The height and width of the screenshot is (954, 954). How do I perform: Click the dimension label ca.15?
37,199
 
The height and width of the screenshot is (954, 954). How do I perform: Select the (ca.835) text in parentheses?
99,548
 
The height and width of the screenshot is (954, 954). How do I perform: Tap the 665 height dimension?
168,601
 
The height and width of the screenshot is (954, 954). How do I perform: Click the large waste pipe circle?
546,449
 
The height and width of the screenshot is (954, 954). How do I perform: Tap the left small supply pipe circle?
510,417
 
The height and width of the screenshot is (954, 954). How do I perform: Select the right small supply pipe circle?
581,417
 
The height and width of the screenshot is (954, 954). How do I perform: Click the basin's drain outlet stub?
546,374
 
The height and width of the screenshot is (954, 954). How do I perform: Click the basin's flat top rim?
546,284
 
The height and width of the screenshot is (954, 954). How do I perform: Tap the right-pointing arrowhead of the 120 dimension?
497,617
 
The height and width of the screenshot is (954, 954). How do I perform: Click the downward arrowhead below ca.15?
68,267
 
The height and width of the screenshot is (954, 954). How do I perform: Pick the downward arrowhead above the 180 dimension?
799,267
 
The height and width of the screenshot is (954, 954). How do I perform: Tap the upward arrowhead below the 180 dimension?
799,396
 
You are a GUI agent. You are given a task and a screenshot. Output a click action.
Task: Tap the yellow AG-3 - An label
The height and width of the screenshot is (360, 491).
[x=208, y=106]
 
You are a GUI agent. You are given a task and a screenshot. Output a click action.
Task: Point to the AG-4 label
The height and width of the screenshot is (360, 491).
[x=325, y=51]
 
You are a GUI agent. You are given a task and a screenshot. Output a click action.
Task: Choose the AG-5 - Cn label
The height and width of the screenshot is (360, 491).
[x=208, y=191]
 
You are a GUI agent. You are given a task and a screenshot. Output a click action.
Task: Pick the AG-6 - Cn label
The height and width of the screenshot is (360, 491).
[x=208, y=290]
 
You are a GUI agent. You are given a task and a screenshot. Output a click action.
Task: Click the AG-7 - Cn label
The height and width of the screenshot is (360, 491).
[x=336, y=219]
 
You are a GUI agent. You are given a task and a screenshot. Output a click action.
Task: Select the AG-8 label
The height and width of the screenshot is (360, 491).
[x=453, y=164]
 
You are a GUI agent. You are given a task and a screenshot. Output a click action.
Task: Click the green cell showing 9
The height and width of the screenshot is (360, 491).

==================================================

DIRECTION -> Copy out the material above line for line, keeping every character and line break unchanged.

THE SOLUTION ->
The height and width of the screenshot is (954, 954). How do I perform: Click the dimension label ca.15?
37,199
 
The height and width of the screenshot is (954, 954). How do I perform: Select the (ca.835) text in parentheses?
99,548
 
The height and width of the screenshot is (954, 954). How do I perform: Tap the 665 height dimension?
168,601
 
The height and width of the screenshot is (954, 954). How do I perform: Click the large waste pipe circle?
546,449
 
The height and width of the screenshot is (954, 954). How do I perform: Tap the left small supply pipe circle?
510,417
 
The height and width of the screenshot is (954, 954). How do I perform: Select the right small supply pipe circle?
581,417
 
The height and width of the screenshot is (954, 954). How do I perform: Click the basin's drain outlet stub?
546,374
 
The height and width of the screenshot is (954, 954). How do I perform: Click the basin's flat top rim?
546,284
 
The height and width of the screenshot is (954, 954). How do I perform: Tap the right-pointing arrowhead of the 120 dimension?
497,617
 
The height and width of the screenshot is (954, 954). How do I perform: Click the downward arrowhead below ca.15?
68,267
 
The height and width of the screenshot is (954, 954). How do I perform: Pick the downward arrowhead above the 180 dimension?
799,267
 
The height and width of the screenshot is (954, 954). How do I perform: Tap the upward arrowhead below the 180 dimension?
799,396
 
You are a GUI agent. You are given a task and a screenshot. Output a click action.
Task: Tap the yellow AG-3 - An label
The height and width of the screenshot is (360, 491).
[x=208, y=106]
 
You are a GUI agent. You are given a task and a screenshot. Output a click action.
Task: Point to the AG-4 label
The height and width of the screenshot is (360, 491).
[x=325, y=51]
 
You are a GUI agent. You are given a task and a screenshot. Output a click action.
Task: Choose the AG-5 - Cn label
The height and width of the screenshot is (360, 491).
[x=208, y=191]
 
You are a GUI agent. You are given a task and a screenshot. Output a click action.
Task: Pick the AG-6 - Cn label
The height and width of the screenshot is (360, 491).
[x=208, y=290]
 
You are a GUI agent. You are given a task and a screenshot. Output a click action.
Task: Click the AG-7 - Cn label
The height and width of the screenshot is (360, 491).
[x=336, y=219]
 
You are a GUI agent. You are given a task and a screenshot. Output a click action.
Task: Select the AG-8 label
The height and width of the screenshot is (360, 491).
[x=453, y=164]
 
You are a GUI agent. You are given a task and a screenshot. Output a click action.
Task: Click the green cell showing 9
The height and width of the screenshot is (360, 491).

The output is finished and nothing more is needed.